__Collected data entries__:
%%

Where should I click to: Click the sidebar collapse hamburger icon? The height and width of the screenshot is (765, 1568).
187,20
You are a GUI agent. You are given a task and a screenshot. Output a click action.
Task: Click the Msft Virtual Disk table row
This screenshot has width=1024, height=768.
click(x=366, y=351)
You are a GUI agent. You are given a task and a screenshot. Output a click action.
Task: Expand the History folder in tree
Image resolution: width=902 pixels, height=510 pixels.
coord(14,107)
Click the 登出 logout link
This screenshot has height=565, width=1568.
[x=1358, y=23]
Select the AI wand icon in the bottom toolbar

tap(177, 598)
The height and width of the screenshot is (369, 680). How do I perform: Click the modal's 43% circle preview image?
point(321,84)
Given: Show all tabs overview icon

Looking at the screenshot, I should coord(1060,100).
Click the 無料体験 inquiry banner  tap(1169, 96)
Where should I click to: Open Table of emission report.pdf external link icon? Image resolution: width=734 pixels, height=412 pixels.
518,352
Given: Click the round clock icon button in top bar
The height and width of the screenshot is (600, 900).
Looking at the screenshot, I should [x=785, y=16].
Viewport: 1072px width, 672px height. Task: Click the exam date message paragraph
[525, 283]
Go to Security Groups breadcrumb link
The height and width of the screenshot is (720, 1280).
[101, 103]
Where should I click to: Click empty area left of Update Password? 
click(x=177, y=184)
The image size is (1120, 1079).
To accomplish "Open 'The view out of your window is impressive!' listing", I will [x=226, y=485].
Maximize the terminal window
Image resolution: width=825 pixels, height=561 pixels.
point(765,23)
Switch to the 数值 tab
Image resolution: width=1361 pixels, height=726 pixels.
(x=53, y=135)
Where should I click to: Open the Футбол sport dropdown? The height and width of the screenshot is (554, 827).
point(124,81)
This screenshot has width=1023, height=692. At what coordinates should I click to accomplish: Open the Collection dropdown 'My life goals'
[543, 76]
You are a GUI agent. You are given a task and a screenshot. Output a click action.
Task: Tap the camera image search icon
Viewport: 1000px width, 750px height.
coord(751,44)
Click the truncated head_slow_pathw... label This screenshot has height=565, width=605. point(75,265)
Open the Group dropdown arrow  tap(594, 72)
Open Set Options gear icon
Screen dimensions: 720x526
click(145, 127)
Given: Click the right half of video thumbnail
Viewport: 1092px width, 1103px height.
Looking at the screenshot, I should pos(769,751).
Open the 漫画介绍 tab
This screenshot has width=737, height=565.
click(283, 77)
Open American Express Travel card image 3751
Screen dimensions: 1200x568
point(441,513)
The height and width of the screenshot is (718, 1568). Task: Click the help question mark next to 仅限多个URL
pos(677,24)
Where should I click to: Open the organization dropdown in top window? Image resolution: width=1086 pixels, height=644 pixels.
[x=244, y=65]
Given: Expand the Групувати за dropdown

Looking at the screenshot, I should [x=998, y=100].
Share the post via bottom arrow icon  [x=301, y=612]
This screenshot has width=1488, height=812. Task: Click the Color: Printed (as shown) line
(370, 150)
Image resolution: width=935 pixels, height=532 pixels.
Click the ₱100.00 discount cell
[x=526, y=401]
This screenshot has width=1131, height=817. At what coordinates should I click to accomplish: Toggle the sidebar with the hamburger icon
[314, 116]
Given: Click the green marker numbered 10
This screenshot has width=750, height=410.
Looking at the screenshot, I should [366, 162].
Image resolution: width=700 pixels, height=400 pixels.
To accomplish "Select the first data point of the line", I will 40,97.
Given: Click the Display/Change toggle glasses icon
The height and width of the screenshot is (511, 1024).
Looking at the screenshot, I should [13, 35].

%%

__EXERCISE DESCRIPTION__: The records above are to be returned exactly as they appear.

__REPLY TO THE EXERCISE__:
Where should I click to: Click the sidebar collapse hamburger icon? The height and width of the screenshot is (765, 1568).
187,20
You are a GUI agent. You are given a task and a screenshot. Output a click action.
Task: Click the Msft Virtual Disk table row
This screenshot has width=1024, height=768.
click(x=366, y=351)
You are a GUI agent. You are given a task and a screenshot. Output a click action.
Task: Expand the History folder in tree
Image resolution: width=902 pixels, height=510 pixels.
coord(14,107)
Click the 登出 logout link
This screenshot has height=565, width=1568.
[x=1358, y=23]
Select the AI wand icon in the bottom toolbar

tap(177, 598)
The height and width of the screenshot is (369, 680). How do I perform: Click the modal's 43% circle preview image?
point(321,84)
Given: Show all tabs overview icon

Looking at the screenshot, I should coord(1060,100).
Click the 無料体験 inquiry banner  tap(1169, 96)
Where should I click to: Open Table of emission report.pdf external link icon? Image resolution: width=734 pixels, height=412 pixels.
518,352
Given: Click the round clock icon button in top bar
The height and width of the screenshot is (600, 900).
Looking at the screenshot, I should [x=785, y=16].
Viewport: 1072px width, 672px height. Task: Click the exam date message paragraph
[525, 283]
Go to Security Groups breadcrumb link
The height and width of the screenshot is (720, 1280).
[101, 103]
Where should I click to: Click empty area left of Update Password? 
click(x=177, y=184)
The image size is (1120, 1079).
To accomplish "Open 'The view out of your window is impressive!' listing", I will [x=226, y=485].
Maximize the terminal window
Image resolution: width=825 pixels, height=561 pixels.
point(765,23)
Switch to the 数值 tab
Image resolution: width=1361 pixels, height=726 pixels.
(x=53, y=135)
Where should I click to: Open the Футбол sport dropdown? The height and width of the screenshot is (554, 827).
point(124,81)
This screenshot has width=1023, height=692. At what coordinates should I click to accomplish: Open the Collection dropdown 'My life goals'
[543, 76]
You are a GUI agent. You are given a task and a screenshot. Output a click action.
Task: Tap the camera image search icon
Viewport: 1000px width, 750px height.
coord(751,44)
Click the truncated head_slow_pathw... label This screenshot has height=565, width=605. point(75,265)
Open the Group dropdown arrow  tap(594, 72)
Open Set Options gear icon
Screen dimensions: 720x526
click(145, 127)
Given: Click the right half of video thumbnail
Viewport: 1092px width, 1103px height.
Looking at the screenshot, I should pos(769,751).
Open the 漫画介绍 tab
This screenshot has width=737, height=565.
click(283, 77)
Open American Express Travel card image 3751
Screen dimensions: 1200x568
point(441,513)
The height and width of the screenshot is (718, 1568). Task: Click the help question mark next to 仅限多个URL
pos(677,24)
Where should I click to: Open the organization dropdown in top window? Image resolution: width=1086 pixels, height=644 pixels.
[x=244, y=65]
Given: Expand the Групувати за dropdown

Looking at the screenshot, I should [x=998, y=100].
Share the post via bottom arrow icon  [x=301, y=612]
This screenshot has width=1488, height=812. Task: Click the Color: Printed (as shown) line
(370, 150)
Image resolution: width=935 pixels, height=532 pixels.
Click the ₱100.00 discount cell
[x=526, y=401]
This screenshot has width=1131, height=817. At what coordinates should I click to accomplish: Toggle the sidebar with the hamburger icon
[314, 116]
Given: Click the green marker numbered 10
This screenshot has width=750, height=410.
Looking at the screenshot, I should [366, 162].
Image resolution: width=700 pixels, height=400 pixels.
To accomplish "Select the first data point of the line", I will 40,97.
Given: Click the Display/Change toggle glasses icon
The height and width of the screenshot is (511, 1024).
Looking at the screenshot, I should [13, 35].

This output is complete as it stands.